Review of Faint [12k1073]

Scrolldust (BLOG)

As the label’s boss, it’s hardly surprising that Taylor Deupree’s music sounds like a distilled version of everything that 12k stands for, acting as a kind of limit to which the label’s other releases always appear to be tending. Perhaps Taylor Deupree is to the world of ambient electronica in 2012 what Allen Ginsberg was to beat literature, both as the artist setting the creative agenda and as the catalyst coaxing others into motion. Since 2007 12k has been carefully demarking the domain of this legacy – somewhere a little too arty to be called ambient, too warm and outward-looking to sit comfortably in the drone and experimental camp.

Faint is Deupree’s first full length solo release since 2010′s Shoals, and follows a similar format, split into a handful of long tracks, each of which introduces and builds upon a single theme with remarkable patience. One element that has always been present in Deupree’s work is the influence of glitch music – indeed earlier in his career this was a genre he could be happily placed within at times, even releasing an album on Raster Noton – and in his more recent, more texturally-inclined releases this tends to make its presence felt in the form of clicks and bleeps in the foreground, falling into pseudo-rhythmic patterns and imbuing it with the characteristic choppy quality that is so hard to place.
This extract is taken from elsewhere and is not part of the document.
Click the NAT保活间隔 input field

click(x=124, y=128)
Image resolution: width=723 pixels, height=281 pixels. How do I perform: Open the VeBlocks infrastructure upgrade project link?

But Faint differs from his previous music in this regard. Echoes of the clicks and cuts days seem to have faded almost completely, and replacing them is a preoccupation with melody.
.And at times this results in something truly breathtaking: in the first track “Negative Snow” a simple sine wave tone jams around a vaguely jazzy theme, structured enough to lull you into a daze but sounding sufficiently improvised to never get boring, striking a near-perfect balance with the rustling underneath. In fact the opener is so beautiful that the rest of the album has a hard time following it, and I’m bemused as to why it was ordered in this way. It’s not until “Shutter” that we return to the sort of level reached on “Negative Snow;” there are some points in Faint – particularly “Thaw” and the final track “Sundown” – where it becomes so stripped back that it seems as if some crucial element is missing, and I find myself struggling to stay engaged. Given that these two tracks are the longest, comprising nearly half of the total hour or so, I’m left with mixed emotions about the album as a whole, despite its stunning high points.
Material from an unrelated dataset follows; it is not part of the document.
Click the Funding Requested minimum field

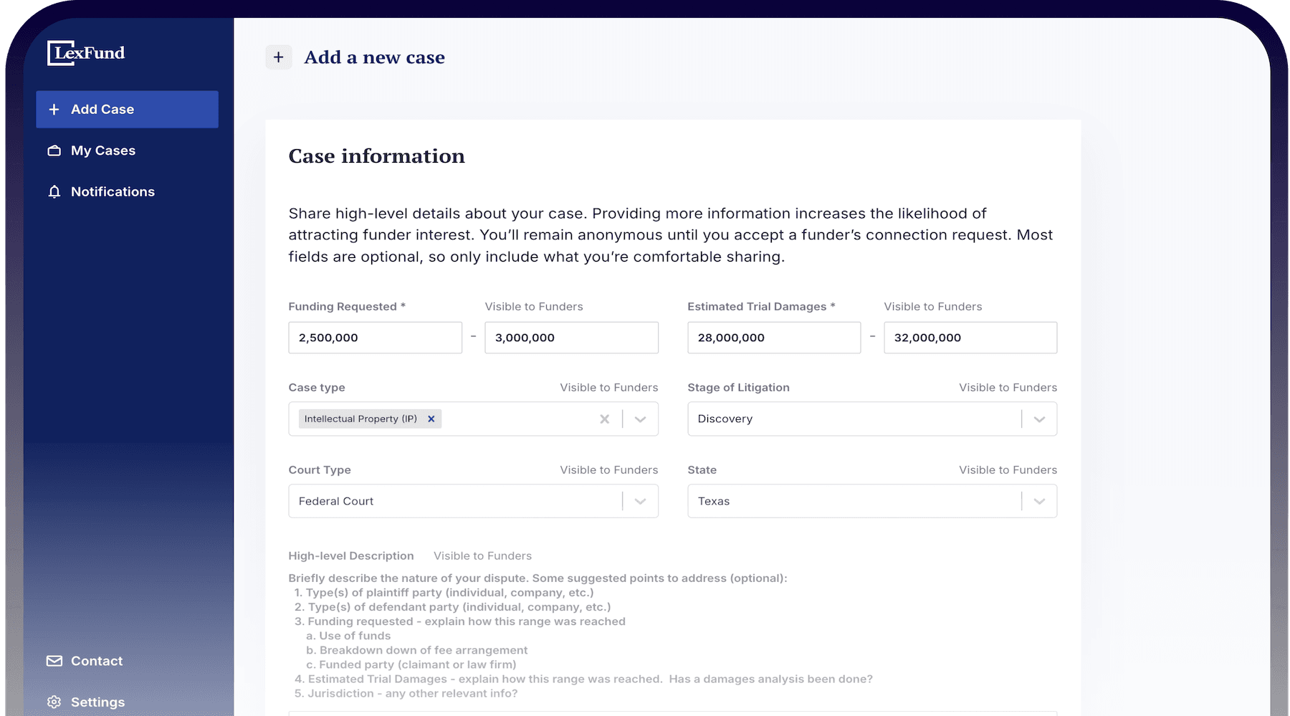point(375,338)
One thing that is constant throughout is the sheer quality of Deupree’s production. This can be best heard on “Dream Of Stairs,” the track with the most in common with his previous releases: a shifting milieu of synthesizers and found sound all melting into each other without loss of identity, the top-end shimmering and twinkling and brimming over. This is the thing that puts (and always has put) Taylor Deupree’s music at the cutting edge of the area it occupies, and if it weren’t for a couple of – in my opinion – rather thin tracks, Faint would without doubt be one of the year’s top releases. That said, the good tracks really are fantastic, and I’d almost recommend buying it just for “Negative Snow.”